Exercises —
a) In the article on the Savannah officers' firing, swap "media briefing" for "press conference" and restate the passage from "Roy W. Minter" up to and including "news conference Monday.".
b) Answer these questions from the article on the Savannah officers' firing:
(i) How old was William Harvey?
(ii) Which agency ruled his death a suicide?
(iii) Who spoke at Monday's news conference as a lawyer for the Harvey family?
c) Go on with the article on the Savannah officers' firing, starting after its final paragraph.

(Given text)

US police (representative image) Photograph:( AFP )
The officers’ dismissal was announced by the Savannah Police Department on Monday. That same day the city’s police chief and mayor met with the family of William Harvey, who officers said hanged himself with his shoelaces on April 3 after officers questioned him at police headquarters as part of an investigation into an aggravated assault
Five police officers in Savannah, Georgia, have been fired after a Black man hanged himself while in custody in April, a death that three of them mocked in a text message exchange that contained a crude GIF, officials said this week.
The officers’ dismissal was announced by the Savannah Police Department on Monday. That same day the city’s police chief and mayor met with the family of William Harvey, who officers said hanged himself with his shoelaces on April 3 after officers questioned him at police headquarters as part of an investigation into an aggravated assault.
Harvey, 60, was found unresponsive in an interview room where he had been left alone. His death was ruled a suicide by the Georgia Bureau of Investigation.
But his family has faulted the police over the actions of officers leading up to and after his death. They said the police had neglected the warning signs that Harvey had been in distress, failed to activate all of the cameras that were in the room and later made light of the tragedy in a group text message exchange.
Roy W. Minter Jr., the Savannah police chief, said at a media briefing Tuesday that Harvey’s death could have been prevented if not for missteps of officers.
“I don’t think any of these officers had any malicious intent in what they did, but they made some poor decisions and didn’t follow department policy and procedure,” Minter said.
The punishment of the officers, who have not been charged with any crimes, came as police departments across the nation are facing intense scrutiny over misconduct and complaints of institutional racism after the death of George Floyd while in custody in Minneapolis.
“When you’re in the care custody of the police, you should be able to enter an interrogation room and emerge alive,” Francys Johnson, a lawyer for the Harvey family, said at a news conference Monday.

(End Given text)
(Information)

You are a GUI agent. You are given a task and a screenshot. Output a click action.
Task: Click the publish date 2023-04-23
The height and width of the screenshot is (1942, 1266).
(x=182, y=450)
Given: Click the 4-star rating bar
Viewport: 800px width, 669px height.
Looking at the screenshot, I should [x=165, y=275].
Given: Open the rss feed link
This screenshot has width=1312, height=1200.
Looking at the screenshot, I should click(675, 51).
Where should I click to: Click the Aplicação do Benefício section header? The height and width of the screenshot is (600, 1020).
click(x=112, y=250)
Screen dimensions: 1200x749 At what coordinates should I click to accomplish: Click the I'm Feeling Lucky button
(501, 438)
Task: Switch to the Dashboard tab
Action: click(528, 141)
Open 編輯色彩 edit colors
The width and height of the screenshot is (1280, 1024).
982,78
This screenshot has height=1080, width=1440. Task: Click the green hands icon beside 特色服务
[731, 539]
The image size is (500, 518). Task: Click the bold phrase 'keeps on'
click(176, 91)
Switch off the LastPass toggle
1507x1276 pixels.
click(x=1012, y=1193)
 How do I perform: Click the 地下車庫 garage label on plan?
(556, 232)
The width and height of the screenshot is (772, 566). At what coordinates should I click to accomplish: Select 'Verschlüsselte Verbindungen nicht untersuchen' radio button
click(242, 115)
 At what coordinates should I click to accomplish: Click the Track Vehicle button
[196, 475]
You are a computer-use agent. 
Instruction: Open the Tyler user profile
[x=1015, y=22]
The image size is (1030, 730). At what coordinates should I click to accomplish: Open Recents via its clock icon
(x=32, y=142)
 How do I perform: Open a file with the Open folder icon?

(End Information)

Activity answers —
a)
Roy W. Minter Jr., the Savannah police chief, said at a press conference Tuesday that Harvey’s death could have been prevented if not for missteps of officers.
“I don’t think any of these officers had any malicious intent in what they did, but they made some poor decisions and didn’t follow department policy and procedure,” Minter said.
The punishment of the officers, who have not been charged with any crimes, came as police departments across the nation are facing intense scrutiny over misconduct and complaints of institutional racism after the death of George Floyd while in custody in Minneapolis.
“When you’re in the care custody of the police, you should be able to enter an interrogation room and emerge alive,” Francys Johnson, a lawyer for the Harvey family, said at a news conference Monday.

b)
(i) 60
(ii) The Georgia Bureau of Investigation
(iii) Francys Johnson

c)
Harvey’s relatives said they would not rest until there was full transparency about what happened in the interview room and until justice was served.
“We’re not going to stop until we get all our questions answered,” Harvey’s son Michael Harvey said at the news conference. “Because we just want to know the truth.”
Two of the officers — Cpl. Silver Leuschner and Sgt. Michael Kerr — were fired over their response to the situation, the Savannah Police Department said. A third officer was suspended.
Officials said that Leuschner had breached the department’s conduct policy and had failed to turn on cameras during the encounter. They said that Kerr had breached his responsibilities as a supervisor. The officials did not elaborate.
Leuschner said in an email Tuesday night that at the time of Harvey’s death she was 15 minutes from headquarters at a hospital checking on a victim and that Kerr was also not in the building. She said that two patrol officers who had been sitting outside the interview room for 40 minutes and did not check on Harvey kept their jobs. A camera system in the interview room, she said, was not working properly.
“I was told, ‘This is political, so someone has to go,’ ” said Leuschner, who called herself a scapegoat.
Kerr could not be immediately reached for comment Tuesday night.
It was not immediately clear if he and the other officers had lawyers. The Southern States Police Benevolent Association did not immediately respond to a request for comment Tuesday night.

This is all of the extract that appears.